→ **Requirement**:
Copy out the items below word for word, starting at the line containing "Screen dimensions: 1793x980" and ending at the line containing "Action: (635, 264)".

##########

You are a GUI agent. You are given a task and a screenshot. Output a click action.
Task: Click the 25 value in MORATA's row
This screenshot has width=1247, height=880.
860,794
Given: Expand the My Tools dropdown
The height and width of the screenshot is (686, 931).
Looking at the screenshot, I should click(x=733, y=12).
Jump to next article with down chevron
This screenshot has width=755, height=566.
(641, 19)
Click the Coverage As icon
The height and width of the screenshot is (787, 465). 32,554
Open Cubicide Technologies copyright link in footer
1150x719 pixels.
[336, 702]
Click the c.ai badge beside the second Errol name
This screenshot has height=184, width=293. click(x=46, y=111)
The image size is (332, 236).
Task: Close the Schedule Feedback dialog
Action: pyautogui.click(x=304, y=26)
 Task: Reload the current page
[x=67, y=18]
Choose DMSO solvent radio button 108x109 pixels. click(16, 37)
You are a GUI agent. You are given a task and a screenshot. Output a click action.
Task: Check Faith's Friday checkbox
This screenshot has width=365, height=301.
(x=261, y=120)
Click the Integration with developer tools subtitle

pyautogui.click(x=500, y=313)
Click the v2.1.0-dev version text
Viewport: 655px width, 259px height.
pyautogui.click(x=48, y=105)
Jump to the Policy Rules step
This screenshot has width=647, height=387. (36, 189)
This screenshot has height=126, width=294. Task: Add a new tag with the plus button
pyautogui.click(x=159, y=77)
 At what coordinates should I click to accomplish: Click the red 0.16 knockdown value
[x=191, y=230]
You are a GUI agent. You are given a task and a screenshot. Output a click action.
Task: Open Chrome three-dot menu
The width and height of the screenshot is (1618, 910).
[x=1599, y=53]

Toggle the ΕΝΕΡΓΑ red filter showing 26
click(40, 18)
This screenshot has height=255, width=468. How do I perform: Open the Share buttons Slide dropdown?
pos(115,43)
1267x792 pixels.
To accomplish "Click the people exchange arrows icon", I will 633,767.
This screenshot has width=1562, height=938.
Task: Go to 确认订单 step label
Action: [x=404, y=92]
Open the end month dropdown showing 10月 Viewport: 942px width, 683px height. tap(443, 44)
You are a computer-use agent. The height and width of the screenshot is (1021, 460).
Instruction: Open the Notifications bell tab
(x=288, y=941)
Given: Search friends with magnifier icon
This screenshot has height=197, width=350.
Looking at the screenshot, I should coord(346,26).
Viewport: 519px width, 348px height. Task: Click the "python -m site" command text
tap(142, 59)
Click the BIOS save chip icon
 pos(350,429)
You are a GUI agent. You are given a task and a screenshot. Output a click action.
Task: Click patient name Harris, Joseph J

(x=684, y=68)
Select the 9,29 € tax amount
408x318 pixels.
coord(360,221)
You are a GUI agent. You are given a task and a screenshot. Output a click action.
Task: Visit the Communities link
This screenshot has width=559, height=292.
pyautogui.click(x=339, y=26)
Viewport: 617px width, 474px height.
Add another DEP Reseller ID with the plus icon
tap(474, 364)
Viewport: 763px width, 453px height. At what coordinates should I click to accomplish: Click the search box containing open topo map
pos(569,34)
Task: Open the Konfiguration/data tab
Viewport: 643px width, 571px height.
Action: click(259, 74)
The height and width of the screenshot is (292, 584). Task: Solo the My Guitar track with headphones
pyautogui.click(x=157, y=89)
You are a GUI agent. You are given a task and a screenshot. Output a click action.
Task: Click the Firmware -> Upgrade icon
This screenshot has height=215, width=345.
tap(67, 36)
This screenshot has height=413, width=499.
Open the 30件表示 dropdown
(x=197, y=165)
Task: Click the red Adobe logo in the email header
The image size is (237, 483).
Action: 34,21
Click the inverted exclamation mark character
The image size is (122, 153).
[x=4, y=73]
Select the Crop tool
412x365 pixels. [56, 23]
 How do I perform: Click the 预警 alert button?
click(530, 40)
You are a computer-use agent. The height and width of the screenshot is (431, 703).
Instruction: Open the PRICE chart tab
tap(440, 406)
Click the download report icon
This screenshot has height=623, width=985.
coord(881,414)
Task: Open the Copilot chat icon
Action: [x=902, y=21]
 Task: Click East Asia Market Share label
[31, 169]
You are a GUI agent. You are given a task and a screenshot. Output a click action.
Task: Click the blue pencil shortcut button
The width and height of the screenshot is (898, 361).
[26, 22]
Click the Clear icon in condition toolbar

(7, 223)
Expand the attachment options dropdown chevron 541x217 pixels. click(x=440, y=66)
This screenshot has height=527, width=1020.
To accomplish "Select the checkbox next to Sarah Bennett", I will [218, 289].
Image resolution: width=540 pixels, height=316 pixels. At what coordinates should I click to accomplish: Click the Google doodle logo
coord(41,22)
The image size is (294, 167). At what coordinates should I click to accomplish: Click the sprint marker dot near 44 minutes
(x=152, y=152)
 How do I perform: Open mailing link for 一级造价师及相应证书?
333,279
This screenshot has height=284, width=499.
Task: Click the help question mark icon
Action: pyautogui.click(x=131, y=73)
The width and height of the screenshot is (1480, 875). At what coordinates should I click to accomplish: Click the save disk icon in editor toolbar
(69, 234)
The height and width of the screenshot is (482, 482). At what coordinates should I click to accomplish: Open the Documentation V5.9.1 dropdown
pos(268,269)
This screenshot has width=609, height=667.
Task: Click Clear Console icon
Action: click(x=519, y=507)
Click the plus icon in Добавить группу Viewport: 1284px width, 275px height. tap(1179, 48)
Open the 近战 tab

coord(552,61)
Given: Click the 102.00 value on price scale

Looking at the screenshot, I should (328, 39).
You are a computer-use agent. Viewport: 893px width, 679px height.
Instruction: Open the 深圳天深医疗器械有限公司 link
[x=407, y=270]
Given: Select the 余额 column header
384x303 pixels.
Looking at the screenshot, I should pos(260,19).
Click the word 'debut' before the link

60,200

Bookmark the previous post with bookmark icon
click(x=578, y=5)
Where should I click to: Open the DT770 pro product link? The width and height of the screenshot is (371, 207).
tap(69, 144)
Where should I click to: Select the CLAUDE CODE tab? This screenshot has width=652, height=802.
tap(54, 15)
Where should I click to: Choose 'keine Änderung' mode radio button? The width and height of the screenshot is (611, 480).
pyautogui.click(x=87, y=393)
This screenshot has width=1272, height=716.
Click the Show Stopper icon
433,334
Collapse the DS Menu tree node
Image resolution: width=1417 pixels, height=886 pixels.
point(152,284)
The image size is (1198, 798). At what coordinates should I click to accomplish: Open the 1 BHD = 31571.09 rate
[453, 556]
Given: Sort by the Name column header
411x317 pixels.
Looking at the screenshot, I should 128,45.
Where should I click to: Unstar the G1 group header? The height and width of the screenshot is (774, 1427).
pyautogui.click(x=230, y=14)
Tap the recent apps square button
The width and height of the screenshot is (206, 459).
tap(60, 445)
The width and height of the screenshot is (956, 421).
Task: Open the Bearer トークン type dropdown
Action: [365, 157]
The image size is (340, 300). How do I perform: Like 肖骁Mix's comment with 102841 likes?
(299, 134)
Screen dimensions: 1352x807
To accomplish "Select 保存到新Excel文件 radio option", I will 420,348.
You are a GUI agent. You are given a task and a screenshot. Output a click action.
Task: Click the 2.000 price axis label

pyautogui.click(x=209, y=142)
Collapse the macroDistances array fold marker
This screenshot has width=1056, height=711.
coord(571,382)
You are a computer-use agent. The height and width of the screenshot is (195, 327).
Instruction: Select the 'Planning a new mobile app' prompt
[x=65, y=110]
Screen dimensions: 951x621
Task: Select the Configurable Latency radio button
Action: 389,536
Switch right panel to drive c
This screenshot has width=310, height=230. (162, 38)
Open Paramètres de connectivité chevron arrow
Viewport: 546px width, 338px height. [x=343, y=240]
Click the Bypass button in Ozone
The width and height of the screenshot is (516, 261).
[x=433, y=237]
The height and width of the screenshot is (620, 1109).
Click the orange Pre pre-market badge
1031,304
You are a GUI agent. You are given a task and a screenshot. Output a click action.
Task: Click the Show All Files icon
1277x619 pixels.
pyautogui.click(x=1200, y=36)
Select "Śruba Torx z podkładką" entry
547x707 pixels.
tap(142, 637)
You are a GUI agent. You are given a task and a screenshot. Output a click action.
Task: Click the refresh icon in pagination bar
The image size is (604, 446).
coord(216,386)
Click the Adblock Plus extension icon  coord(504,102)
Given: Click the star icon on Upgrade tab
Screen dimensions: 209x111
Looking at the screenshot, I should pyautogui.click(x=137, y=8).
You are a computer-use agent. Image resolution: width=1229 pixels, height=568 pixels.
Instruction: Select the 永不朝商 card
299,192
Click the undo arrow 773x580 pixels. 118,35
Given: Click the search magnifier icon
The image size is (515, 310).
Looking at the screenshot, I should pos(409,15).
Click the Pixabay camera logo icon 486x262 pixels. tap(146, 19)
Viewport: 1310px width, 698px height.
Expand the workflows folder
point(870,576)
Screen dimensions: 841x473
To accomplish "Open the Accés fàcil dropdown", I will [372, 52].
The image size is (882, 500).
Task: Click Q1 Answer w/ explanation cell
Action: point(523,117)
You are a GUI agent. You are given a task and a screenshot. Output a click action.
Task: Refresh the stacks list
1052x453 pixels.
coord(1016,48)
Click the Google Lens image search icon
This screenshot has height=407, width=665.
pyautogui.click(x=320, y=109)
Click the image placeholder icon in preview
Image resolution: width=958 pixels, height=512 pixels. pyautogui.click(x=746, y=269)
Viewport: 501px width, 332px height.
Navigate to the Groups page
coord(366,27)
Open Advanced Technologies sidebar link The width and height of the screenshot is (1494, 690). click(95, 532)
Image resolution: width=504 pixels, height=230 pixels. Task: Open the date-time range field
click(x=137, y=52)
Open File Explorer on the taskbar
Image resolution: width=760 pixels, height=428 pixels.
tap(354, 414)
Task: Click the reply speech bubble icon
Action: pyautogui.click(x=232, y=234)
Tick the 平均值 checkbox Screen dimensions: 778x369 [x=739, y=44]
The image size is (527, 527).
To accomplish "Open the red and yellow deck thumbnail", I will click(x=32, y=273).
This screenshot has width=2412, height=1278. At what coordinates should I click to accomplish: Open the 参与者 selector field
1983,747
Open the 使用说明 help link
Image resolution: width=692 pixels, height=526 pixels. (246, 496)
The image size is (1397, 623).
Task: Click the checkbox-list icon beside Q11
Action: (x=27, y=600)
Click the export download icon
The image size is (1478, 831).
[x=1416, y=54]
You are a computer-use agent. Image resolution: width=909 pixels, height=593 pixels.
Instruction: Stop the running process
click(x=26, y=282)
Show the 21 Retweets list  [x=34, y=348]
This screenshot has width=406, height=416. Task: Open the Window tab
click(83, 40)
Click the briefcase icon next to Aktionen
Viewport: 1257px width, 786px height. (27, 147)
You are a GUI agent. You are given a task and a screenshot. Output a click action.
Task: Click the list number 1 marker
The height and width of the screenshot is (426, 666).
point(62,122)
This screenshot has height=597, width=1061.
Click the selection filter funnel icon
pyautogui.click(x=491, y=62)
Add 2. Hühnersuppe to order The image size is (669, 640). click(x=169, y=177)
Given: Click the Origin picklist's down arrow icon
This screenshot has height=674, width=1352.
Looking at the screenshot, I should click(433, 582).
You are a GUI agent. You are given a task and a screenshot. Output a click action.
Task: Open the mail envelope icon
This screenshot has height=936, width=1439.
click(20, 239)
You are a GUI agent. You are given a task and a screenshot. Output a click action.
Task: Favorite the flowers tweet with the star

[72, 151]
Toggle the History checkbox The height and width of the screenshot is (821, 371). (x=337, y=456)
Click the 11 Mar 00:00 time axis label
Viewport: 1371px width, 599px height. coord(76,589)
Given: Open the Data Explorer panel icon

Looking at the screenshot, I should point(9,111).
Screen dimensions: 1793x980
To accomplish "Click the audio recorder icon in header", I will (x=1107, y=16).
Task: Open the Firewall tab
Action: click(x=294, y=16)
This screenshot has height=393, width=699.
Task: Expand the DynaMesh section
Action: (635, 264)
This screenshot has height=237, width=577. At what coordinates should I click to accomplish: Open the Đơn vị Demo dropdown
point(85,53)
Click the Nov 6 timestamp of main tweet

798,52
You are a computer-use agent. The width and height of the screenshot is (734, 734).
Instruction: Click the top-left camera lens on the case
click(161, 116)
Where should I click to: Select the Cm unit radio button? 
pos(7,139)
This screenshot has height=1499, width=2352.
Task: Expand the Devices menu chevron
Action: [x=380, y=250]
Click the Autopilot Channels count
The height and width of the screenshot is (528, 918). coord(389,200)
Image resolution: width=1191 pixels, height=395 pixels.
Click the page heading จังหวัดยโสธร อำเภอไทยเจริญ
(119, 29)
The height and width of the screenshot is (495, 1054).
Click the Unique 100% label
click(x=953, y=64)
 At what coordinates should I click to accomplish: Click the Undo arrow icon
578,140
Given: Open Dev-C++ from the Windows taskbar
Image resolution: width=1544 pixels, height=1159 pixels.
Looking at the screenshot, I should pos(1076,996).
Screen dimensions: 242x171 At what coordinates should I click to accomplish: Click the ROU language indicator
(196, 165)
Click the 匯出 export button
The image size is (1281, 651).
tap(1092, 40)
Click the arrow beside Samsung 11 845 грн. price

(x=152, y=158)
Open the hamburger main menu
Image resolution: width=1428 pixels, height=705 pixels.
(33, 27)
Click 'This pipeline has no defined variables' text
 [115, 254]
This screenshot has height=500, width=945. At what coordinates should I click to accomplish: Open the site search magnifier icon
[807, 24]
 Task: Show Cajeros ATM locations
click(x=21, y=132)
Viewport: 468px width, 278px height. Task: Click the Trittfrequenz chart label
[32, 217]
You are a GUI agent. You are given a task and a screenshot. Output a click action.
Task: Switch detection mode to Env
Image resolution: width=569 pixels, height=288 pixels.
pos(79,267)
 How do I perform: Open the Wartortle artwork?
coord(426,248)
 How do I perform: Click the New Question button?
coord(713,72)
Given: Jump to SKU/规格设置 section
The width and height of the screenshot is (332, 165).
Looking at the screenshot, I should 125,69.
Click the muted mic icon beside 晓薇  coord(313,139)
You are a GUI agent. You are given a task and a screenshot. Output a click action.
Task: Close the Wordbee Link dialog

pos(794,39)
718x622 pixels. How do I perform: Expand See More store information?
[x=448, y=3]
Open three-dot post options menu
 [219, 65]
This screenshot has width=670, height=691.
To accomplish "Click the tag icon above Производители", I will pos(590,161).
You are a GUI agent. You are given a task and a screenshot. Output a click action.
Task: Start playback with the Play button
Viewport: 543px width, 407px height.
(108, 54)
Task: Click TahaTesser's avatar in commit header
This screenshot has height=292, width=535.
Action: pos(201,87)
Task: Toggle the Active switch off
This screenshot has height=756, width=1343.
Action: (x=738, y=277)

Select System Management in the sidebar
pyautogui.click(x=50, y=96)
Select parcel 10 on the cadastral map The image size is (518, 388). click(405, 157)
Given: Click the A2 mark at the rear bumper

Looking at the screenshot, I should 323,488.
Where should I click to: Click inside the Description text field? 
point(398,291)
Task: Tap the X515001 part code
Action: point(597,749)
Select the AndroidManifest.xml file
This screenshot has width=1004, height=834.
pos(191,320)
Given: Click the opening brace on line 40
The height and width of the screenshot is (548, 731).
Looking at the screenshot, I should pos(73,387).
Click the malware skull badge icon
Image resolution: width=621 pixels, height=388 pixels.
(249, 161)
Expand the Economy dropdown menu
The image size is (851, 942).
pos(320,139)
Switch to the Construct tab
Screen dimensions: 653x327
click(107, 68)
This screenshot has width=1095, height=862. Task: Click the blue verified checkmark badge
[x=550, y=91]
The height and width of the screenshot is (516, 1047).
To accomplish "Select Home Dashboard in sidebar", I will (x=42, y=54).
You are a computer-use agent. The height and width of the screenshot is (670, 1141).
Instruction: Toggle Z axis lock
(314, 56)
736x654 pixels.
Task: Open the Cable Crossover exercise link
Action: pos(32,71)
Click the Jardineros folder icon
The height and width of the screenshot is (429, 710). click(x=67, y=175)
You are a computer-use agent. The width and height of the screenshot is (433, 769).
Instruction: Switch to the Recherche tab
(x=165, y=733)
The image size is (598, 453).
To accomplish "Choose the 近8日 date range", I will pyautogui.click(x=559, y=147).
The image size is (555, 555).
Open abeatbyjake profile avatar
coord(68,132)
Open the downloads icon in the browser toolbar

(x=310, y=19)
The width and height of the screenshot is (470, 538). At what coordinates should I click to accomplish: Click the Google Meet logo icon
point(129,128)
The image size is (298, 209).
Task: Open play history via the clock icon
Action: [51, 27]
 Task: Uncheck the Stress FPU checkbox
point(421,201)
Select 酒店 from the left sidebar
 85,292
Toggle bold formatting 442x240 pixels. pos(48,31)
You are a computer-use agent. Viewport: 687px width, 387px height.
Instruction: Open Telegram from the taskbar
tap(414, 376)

##########

→ **Answer to the problem**:
Screen dimensions: 1793x980
To accomplish "Click the audio recorder icon in header", I will (x=1107, y=16).
Task: Open the Firewall tab
Action: click(x=294, y=16)
This screenshot has height=393, width=699.
Task: Expand the DynaMesh section
Action: (635, 264)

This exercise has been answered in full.